--- Page excerpt ---
A spokesman for TheBabyWebsite.com said: “When the parents of some of those people mentioned named their children, many probably didn’t even realise the implications at the time.
“Parents really do need to think carefully though when choosing names for their children.
“Their name will be with them for life and what may be quirky and fun for a toddler might be regretted terribly when that person becomes older or even a grandparent perhaps.”
And finally, finally, how about the Ryanair passenger who ate his winning lottery ticket because the cabin crew did not have 10,000 Euros in cash. Huh?
Angry Ryanair passenger eats his winning scratchcard
A Ryanair passenger who became enraged when he was told he could not claim a scratchcard prize on his flight ate his winning ticket.
The man was flying from Poland to the East Midlands on a Ryanair flight when he won 10,000 euros (£8,765) on a scratchcard he had purchased on board.
Ryanair confirmed he ate his ticket on 26 February after cabin staff refused to pay him the winnings immediately.
The airline said it could not reveal the winner’s identity.
Ryanair spokesman Stephen McNamara said the cabin crew and some passengers urged the man not to eat the ticket, but he stood up and ate it anyway.
He said it appears the passenger acted out of frustration and anger.
Mr McNamara explained that all winners must be verified before the cash prizes are handed out.
He said the airline crew did not have the cash “kicking around the aircraft” and in any case the prize had to be collected directly from the scratchcard company.
“In the last two years Ryanair’s scratchcards have given away 10 cars, more than €300,000 in cash prizes and more than 100,000 flight vouchers,” he said.
Since the prize will now go unclaimed, the money will be donated to charity, he added.
The winning charity will be chosen from a list of five charities in a web vote.

--- Record set ---
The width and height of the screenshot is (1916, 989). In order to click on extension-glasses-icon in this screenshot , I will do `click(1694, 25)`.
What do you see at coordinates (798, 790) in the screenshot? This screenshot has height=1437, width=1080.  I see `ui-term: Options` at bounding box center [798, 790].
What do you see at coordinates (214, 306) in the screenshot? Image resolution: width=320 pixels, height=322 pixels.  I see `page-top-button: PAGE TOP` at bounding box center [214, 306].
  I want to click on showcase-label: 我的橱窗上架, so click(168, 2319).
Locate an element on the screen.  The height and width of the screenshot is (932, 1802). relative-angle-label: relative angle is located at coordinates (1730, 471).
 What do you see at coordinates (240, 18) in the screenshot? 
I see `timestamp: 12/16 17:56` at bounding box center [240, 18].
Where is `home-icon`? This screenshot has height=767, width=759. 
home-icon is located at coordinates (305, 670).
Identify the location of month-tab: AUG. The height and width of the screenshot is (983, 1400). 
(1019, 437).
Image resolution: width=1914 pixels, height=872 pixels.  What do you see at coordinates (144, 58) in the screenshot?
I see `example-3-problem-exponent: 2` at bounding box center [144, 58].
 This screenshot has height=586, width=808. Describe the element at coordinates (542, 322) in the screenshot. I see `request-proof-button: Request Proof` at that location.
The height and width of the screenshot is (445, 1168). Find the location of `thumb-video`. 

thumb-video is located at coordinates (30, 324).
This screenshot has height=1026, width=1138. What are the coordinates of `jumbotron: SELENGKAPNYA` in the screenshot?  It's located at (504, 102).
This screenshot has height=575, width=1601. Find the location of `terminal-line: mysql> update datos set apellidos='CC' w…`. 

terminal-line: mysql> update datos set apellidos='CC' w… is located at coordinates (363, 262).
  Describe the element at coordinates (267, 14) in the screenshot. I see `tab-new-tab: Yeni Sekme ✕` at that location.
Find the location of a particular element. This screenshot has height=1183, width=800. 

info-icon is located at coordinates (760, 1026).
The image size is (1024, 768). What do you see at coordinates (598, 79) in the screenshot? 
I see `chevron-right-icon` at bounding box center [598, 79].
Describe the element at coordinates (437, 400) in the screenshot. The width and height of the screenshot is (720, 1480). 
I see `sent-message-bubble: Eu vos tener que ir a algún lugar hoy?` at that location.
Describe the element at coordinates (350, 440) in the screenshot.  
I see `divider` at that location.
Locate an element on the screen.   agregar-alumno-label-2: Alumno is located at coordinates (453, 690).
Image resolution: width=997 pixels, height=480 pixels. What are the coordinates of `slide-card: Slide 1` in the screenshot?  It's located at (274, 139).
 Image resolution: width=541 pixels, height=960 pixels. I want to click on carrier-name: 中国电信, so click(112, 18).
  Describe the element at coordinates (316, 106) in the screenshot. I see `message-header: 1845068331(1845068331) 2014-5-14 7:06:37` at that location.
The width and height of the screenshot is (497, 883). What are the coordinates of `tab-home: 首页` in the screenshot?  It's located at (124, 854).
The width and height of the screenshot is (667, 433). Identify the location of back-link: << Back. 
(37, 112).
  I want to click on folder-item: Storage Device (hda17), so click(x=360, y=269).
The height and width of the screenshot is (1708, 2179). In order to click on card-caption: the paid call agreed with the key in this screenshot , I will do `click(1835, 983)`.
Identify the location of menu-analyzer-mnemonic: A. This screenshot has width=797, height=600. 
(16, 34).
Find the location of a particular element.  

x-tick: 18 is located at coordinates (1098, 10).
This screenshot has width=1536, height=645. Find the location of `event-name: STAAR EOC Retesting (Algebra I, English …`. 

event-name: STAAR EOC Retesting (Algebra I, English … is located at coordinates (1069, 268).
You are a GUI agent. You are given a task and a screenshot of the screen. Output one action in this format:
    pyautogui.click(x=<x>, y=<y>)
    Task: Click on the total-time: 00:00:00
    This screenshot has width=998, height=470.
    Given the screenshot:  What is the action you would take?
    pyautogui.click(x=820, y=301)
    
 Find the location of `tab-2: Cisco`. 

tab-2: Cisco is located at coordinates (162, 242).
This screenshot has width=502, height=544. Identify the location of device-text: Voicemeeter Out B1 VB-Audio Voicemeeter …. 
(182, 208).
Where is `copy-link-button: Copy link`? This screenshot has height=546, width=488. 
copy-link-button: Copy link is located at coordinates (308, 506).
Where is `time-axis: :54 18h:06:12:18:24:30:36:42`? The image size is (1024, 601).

--- Things to do ---
1. Based on the scratchcard story, explain in one to three sentences why the cabin crew would not pay the man his prize during the flight.
2. In the scratchcard story, switch "cabin crew" to "flight attendants" and write out the passage from "The man was" to "frustration and anger.".
3. According to the scratchcard story, on what date did the passenger eat his ticket?

--- Answers to the tasks ---
1. All winners must be verified before cash prizes are handed out, and the crew did not have that much cash on the aircraft. The prize also had to be collected directly from the scratchcard company.

2.
The man was flying from Poland to the East Midlands on a Ryanair flight when he won 10,000 euros (£8,765) on a scratchcard he had purchased on board.
Ryanair confirmed he ate his ticket on 26 February after cabin staff refused to pay him the winnings immediately.
The airline said it could not reveal the winner’s identity.
Ryanair spokesman Stephen McNamara said the flight attendants and some passengers urged the man not to eat the ticket, but he stood up and ate it anyway.
He said it appears the passenger acted out of frustration and anger.

3. 26 February